5. Knowingly providing false, deceptive, or misleading information to a benefit plan or deceptive or misleading omission of information may result in termination of employment, loss of plan coverage, civil litigation, and/or criminal prosecution.
6. The employer reserves the right, at its discretion, to amend, change, or terminate any of its benefit plans, programs, practices or policies, at any time, as the employer requires.
Affidavit of Termination of Domestic Partnership
NOTE: The facts attested to in this Affidavit may impact on the eligibility of an individual to be covered under the employer's benefit plans as the domestic partner of a plan participant or as the domestic partner of a purchaser of continuation coverage.
State of______________________________}
}ss:
County of____________________________}
The undersigned person, _____________________________ (print name) being duly sworn, solemnly declares under oath:
1. On __________________ (date), an Affidavit of Domestic Partnership was executed by me and ___________________________ (print name), the other person named in that Affidavit.
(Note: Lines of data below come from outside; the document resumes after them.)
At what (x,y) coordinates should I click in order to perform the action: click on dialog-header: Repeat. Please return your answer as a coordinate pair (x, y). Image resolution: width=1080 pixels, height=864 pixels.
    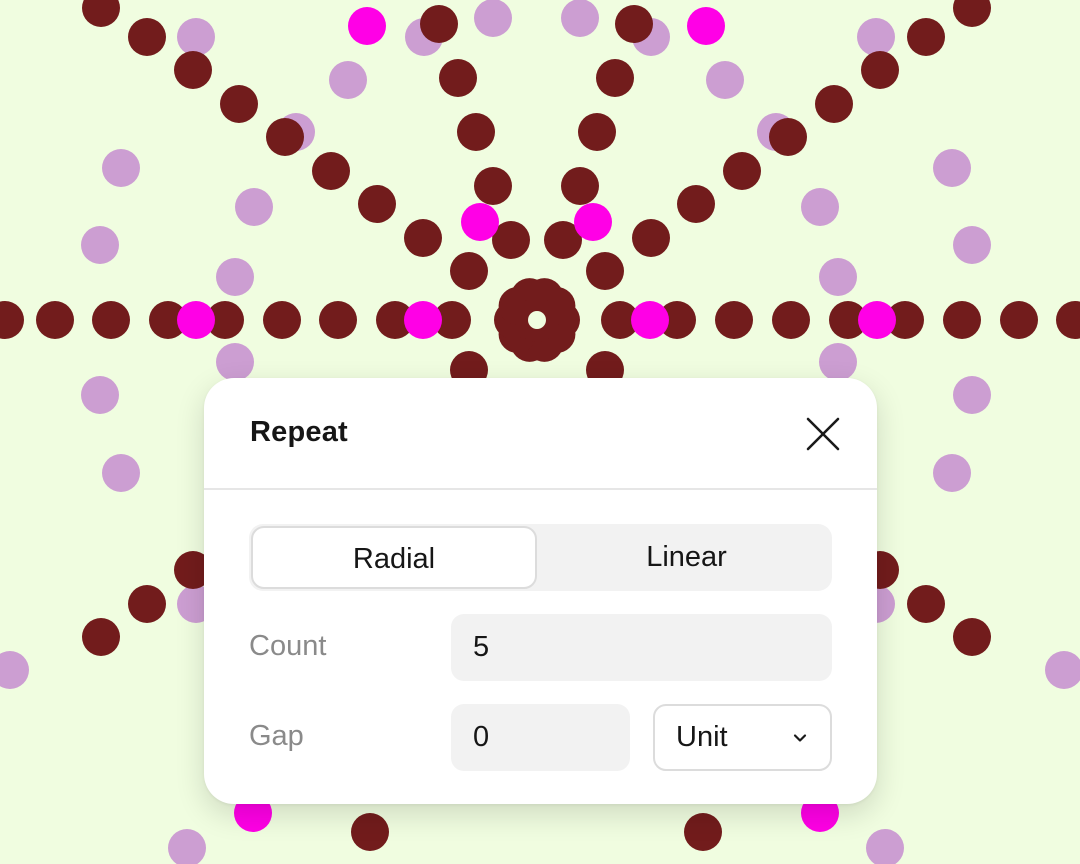
    Looking at the image, I should click on (540, 434).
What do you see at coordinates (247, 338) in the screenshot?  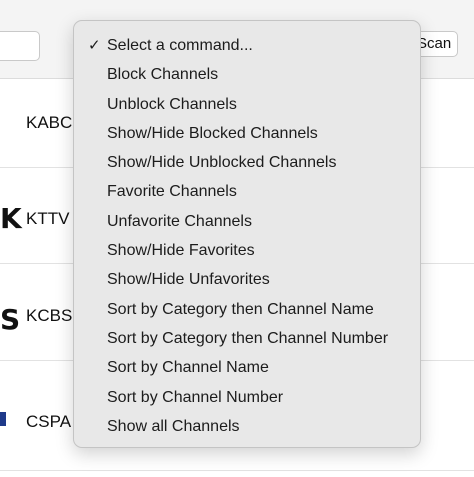 I see `menu-item-sort-category-number: Sort by Category then Channel Number` at bounding box center [247, 338].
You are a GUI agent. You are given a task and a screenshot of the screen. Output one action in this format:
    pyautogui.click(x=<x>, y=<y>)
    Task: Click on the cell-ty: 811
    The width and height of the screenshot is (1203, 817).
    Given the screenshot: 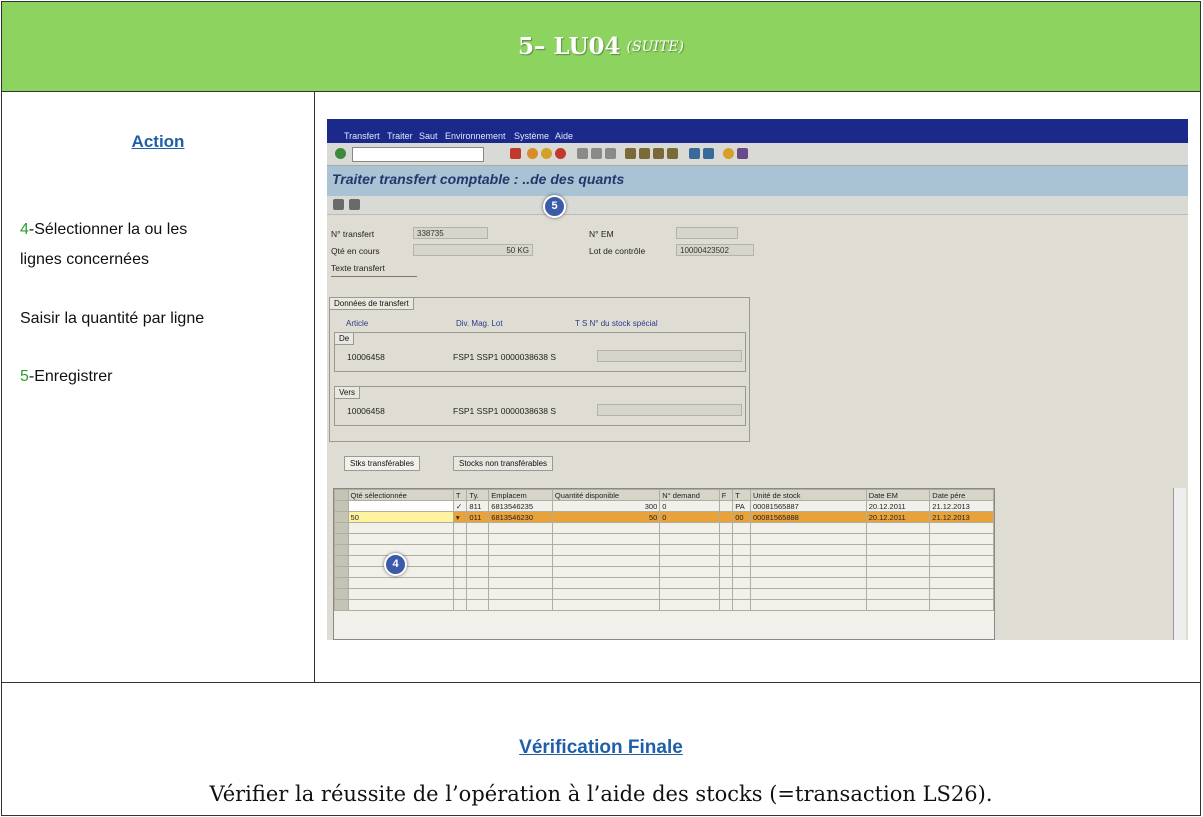 What is the action you would take?
    pyautogui.click(x=478, y=506)
    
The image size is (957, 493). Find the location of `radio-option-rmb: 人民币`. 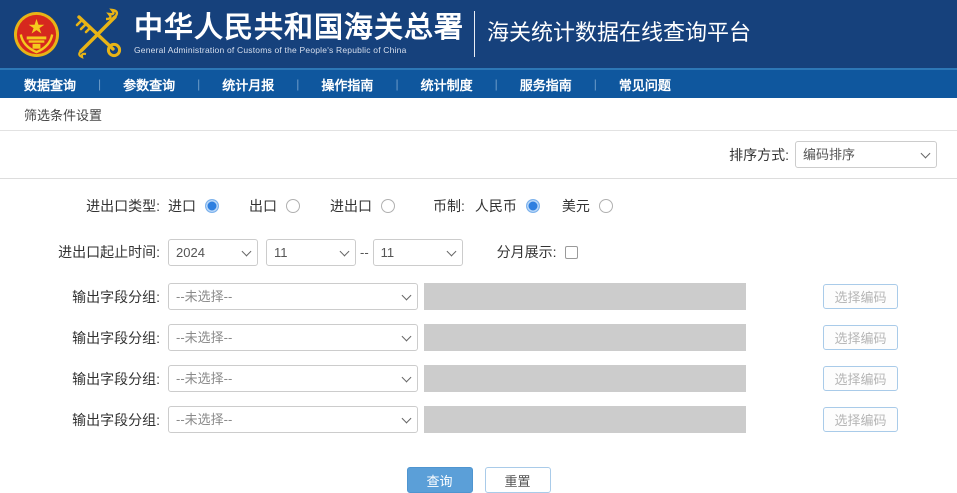

radio-option-rmb: 人民币 is located at coordinates (508, 206).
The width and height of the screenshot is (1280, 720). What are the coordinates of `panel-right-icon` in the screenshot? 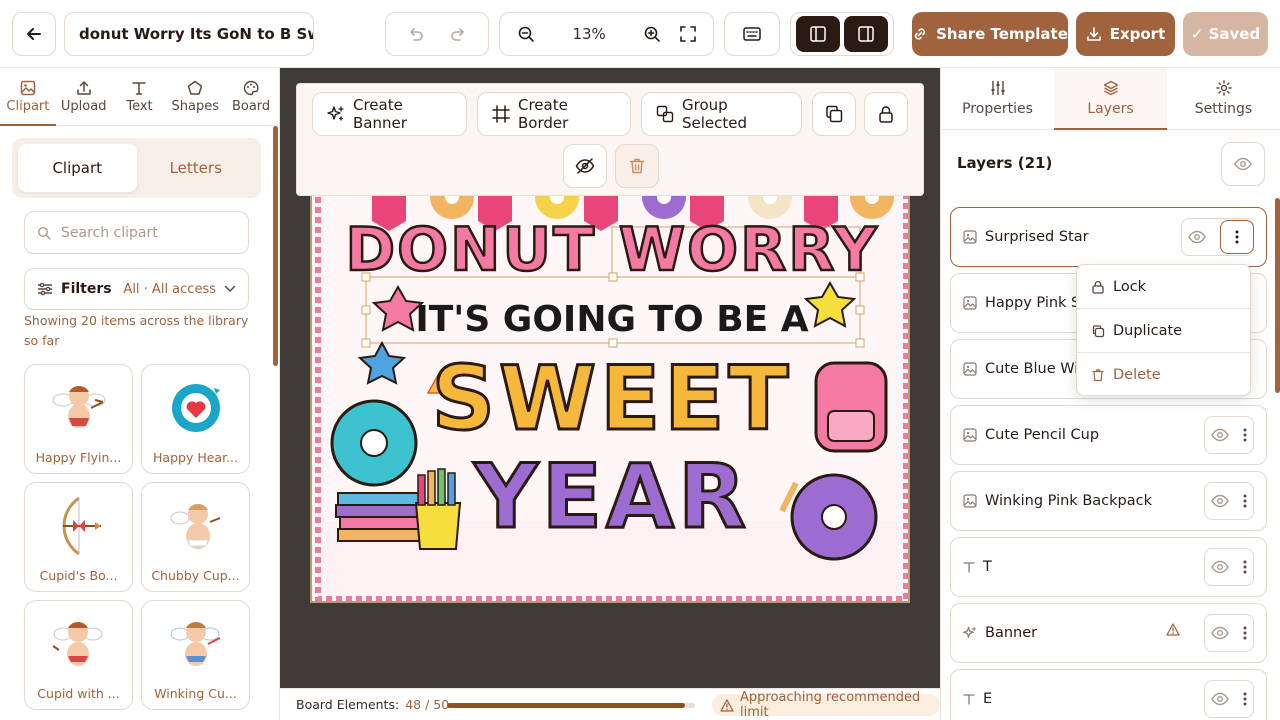 It's located at (866, 34).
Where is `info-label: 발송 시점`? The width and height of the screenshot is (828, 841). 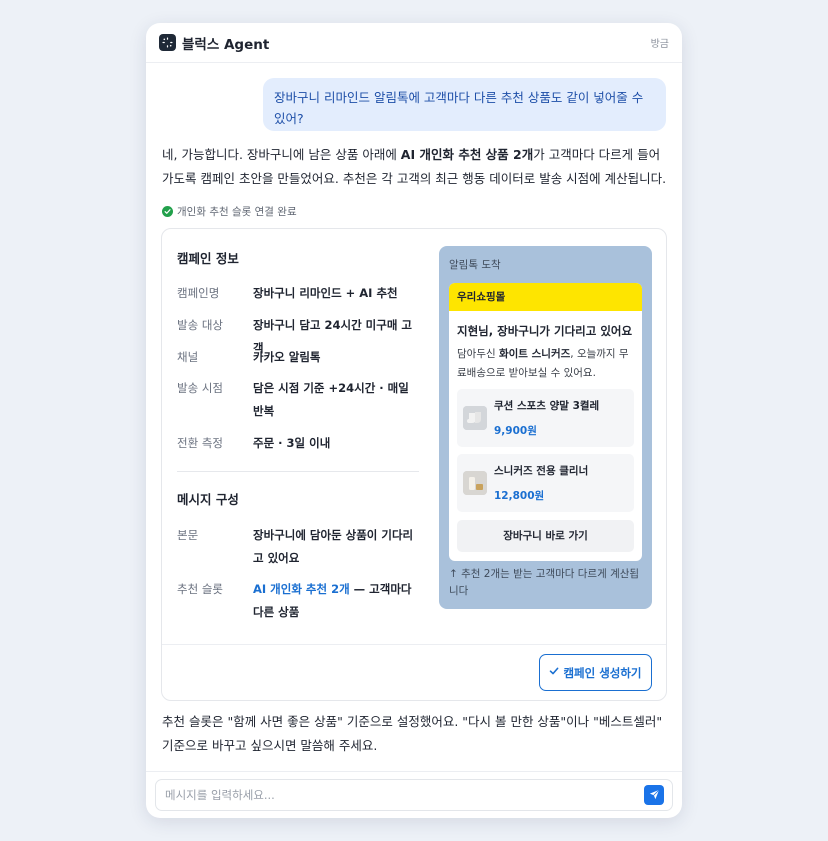 info-label: 발송 시점 is located at coordinates (200, 388).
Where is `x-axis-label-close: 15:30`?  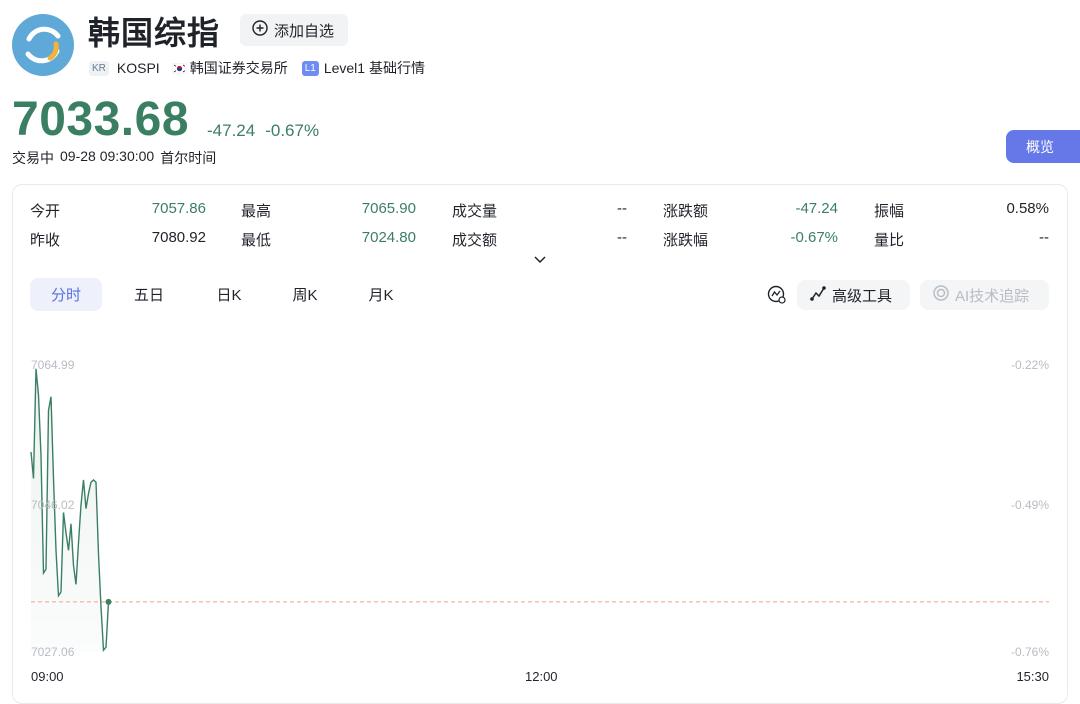
x-axis-label-close: 15:30 is located at coordinates (1032, 676).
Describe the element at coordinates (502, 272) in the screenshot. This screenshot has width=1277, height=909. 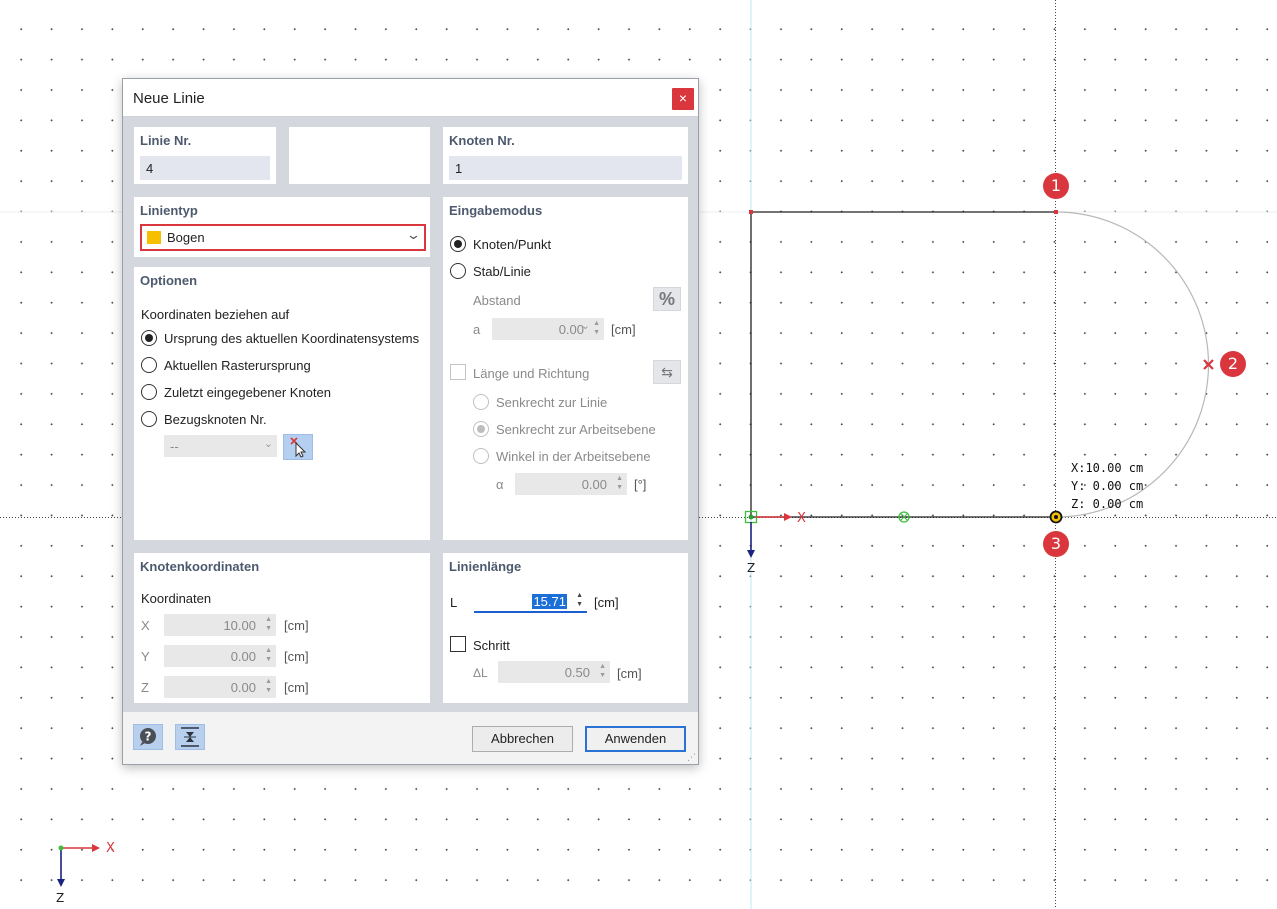
I see `radio-member-line-label: Stab/Linie` at that location.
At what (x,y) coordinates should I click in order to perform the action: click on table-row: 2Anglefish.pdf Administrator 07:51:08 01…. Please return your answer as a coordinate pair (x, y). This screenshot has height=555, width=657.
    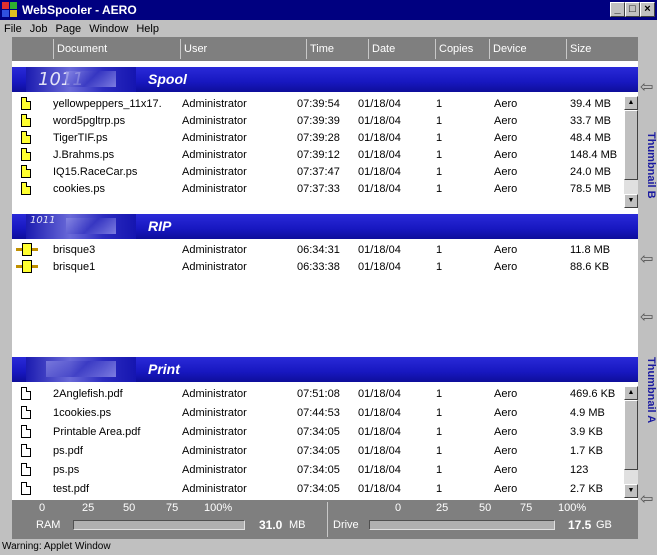
    Looking at the image, I should click on (317, 394).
2. Because of death of such person or because of another change in circumstances, one or more of the statements attested to by me or by him/her in the Affidavit of Domestic Partnership has ceased to be accurate.
3. The other person named in the Affidavit of Domestic Partnership, Died on ________ (date)
OR
The earliest date on which one or more of the statements attested to in the Affidavit of Domestic Partnership became no longer accurate was ____________________ (date).
4. If the other person named in the Affidavit of Domestic Partnership is still living, I have mailed a completed, signed and notarized copy of this Affidavit of Termination of Domestic Partnership to him/her on ______________________(date), addressed to him/her at: ___________________________________________________________________________
which is his/her most current address known to me.
I declare, under penalty of perjury, that the above statements are true and correct.
Signature: ______________________________Social Security Number:___________________
Signed and sworn to by _______________in my presence on this__day of____, in the year ___.
Signature: _____________________________
Name: ________________________________
Notary Public in and for the (Seal)
State of _____________________________
County of ___________________________
My commission expires: _______________
A COMPLETED `AFFIDAVIT OF TERMINATION OF DOMESTIC PARTNERSHIP' MUST BE SUBMITTED TO: [Insert.]